If, in some cataclysm, all of scientific knowledge were to be destroyed, and
only one sentence passed on to the next generations of creatures, what statement
would contain the most information in the fewest words? I believe it is the
atomic hypothesis (or the atomic fact, or whatever you wish to call it) that all
things are made of atoms- little particles that move around in perpetual motion,
attracting each other when they are a little distance apart, but repelling upon
being squeezed into one another. In that one sentence, you will see, there is an
enormous amount of information about the world, if just a little imagination and
thinking are applied.

It is this fundamental principle of science that is assaulted by homeopathy. Homeopathy claims that you can dilute a substance to such an extent that there are no molecules of that substance left in the solution, and the dilution will be a pharmacologically-active product. (The homeopaths have attempted to avoid assaulting the atomic hypothesis head on by postulating ‘molecular memory’. It is true that when something is dissolved in water, for instance, it imposes structure on the water, but there is no reason for this imposed structure to remain. Remember, water molecules are in perpetual motion. Weak bonds between water molecules are continuously being formed and unformed, and only interactions that require much more energy than the thermal background energy to break will remain for any length of time. The order imposed by the presence of a solute involves energies of much lower energy than background thermal energy.) Essentially, however, homeopathy is incompatible with the atomic hypothesis.

Intelligent design postulates one or more momentary suspensions of the scientific laws we know at some indeterminate time in the past. It does not claim that those laws are false. Homeopathy requires the fundamental principle of chemistry to be false.
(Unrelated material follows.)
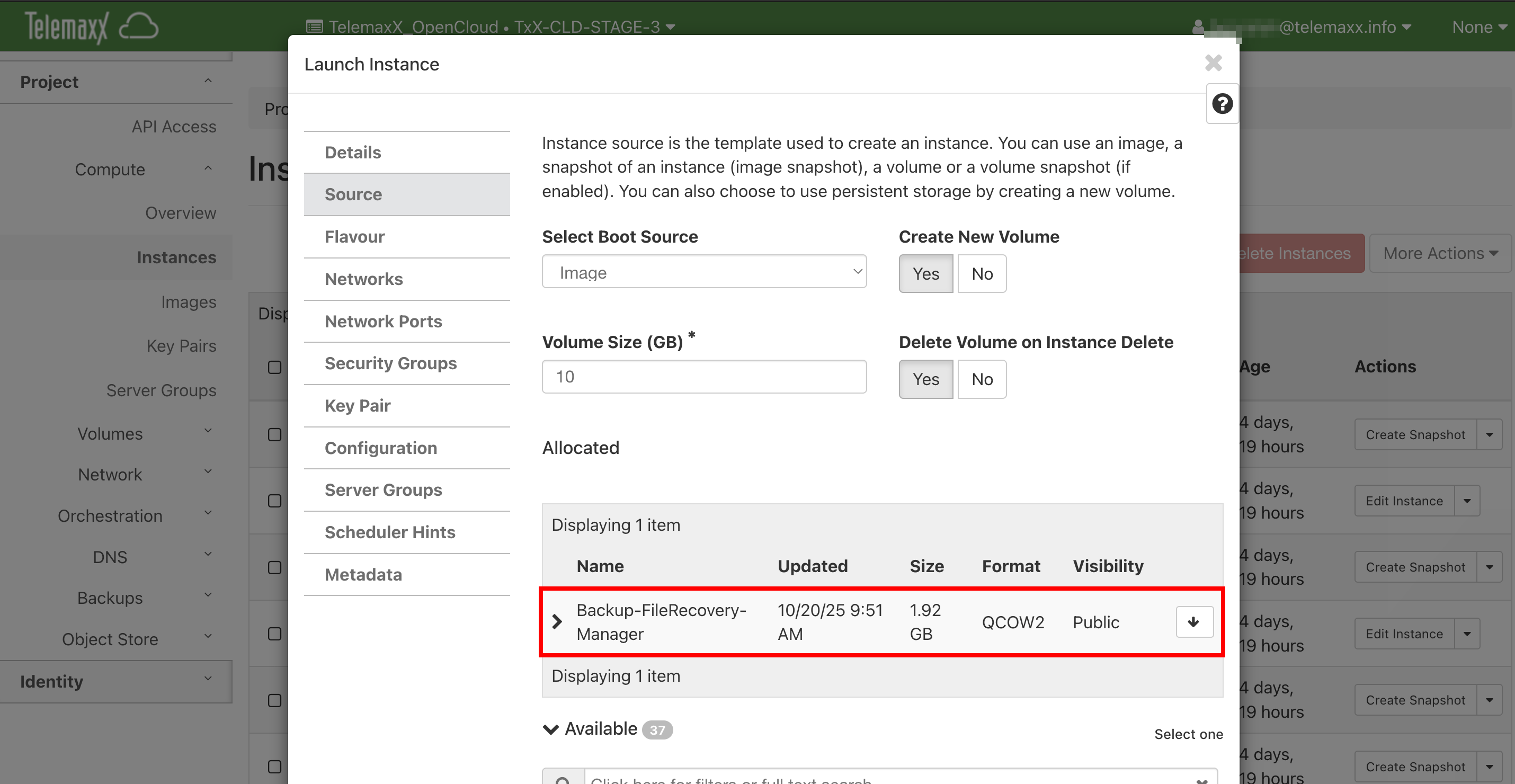Go to the Networks step
This screenshot has height=784, width=1515.
[x=363, y=279]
Intelligent design makes postulates about essentially unobservable events with little relevance to daily life. This makes it relatively harmless and excusable. We would still have a functioning technological civilisation if everyone believed in intelligent design. Homeopathy make postulates about events that are easily amenable to experiment and are observed countless times every day, events that are essential to countless processes impacting on everyone’s daily lives. This makes it dangerous and inexcusable. We would not have a functioning technological civilisation if everyone believed in homeopathy.

Intelligent design has never killed anyone. Homeopathic medicine kills people all the time.

2 comments:

RMWB said...

The link in the last line of this post does not work as you left off the http://
It should be: http://www.allergyfacts.org.au/media/hamidurreasons.doc
Perhaps this was a deliberate action, as that article seems to indicate that the negligence of the parents and the medical practitioner regarding the childs peanut allergy were to blame for his death. The child was not killed by homeopathic medicine, as you suggest.

I also wonder how your understanding of the atomic hypothesis would explain such phenomena as quantum entanglement and quantum coherence.

"There are more things in heaven and earth, Horatio,
Than are dreamt of in your philosophy."

Chris Fellows said...

:P

I am not as tricksy as all that. Sorry to leave off the '//'. I stand by the article as an example of homeopathic medicine killing people by displacing allopathic medicine and leading patients to believe they are okay.

The atomic hypothesis cannot be used to explain quantum entanglement and quantum coherence. These are not phenomena that should be invoked on the macroscopic scale, except occasionally by crackpots. My own feeling is that the mysterious aspects of quantum mechanics lie more in our current poor understanding of the universe than the universe itself. To quote Charles Sanders Peirce, the greatest intellect of the 19th century: “One singular deception of this sort, which often occurs, is to mistake the sensation produced by our own unclearness of thought for a characteristic of the object we are thinking about. Instead of perceiving that the obscurity is purely subjective, we fancy that we contemplate a quality of the object which is essentially mysterious ... so long as this deception lasts, it obviously puts an impassable barrier in the way of perspicuous thinking; so that it equally interests the opponents of rational thought to perpetuate it, and its adherents to guard against it.”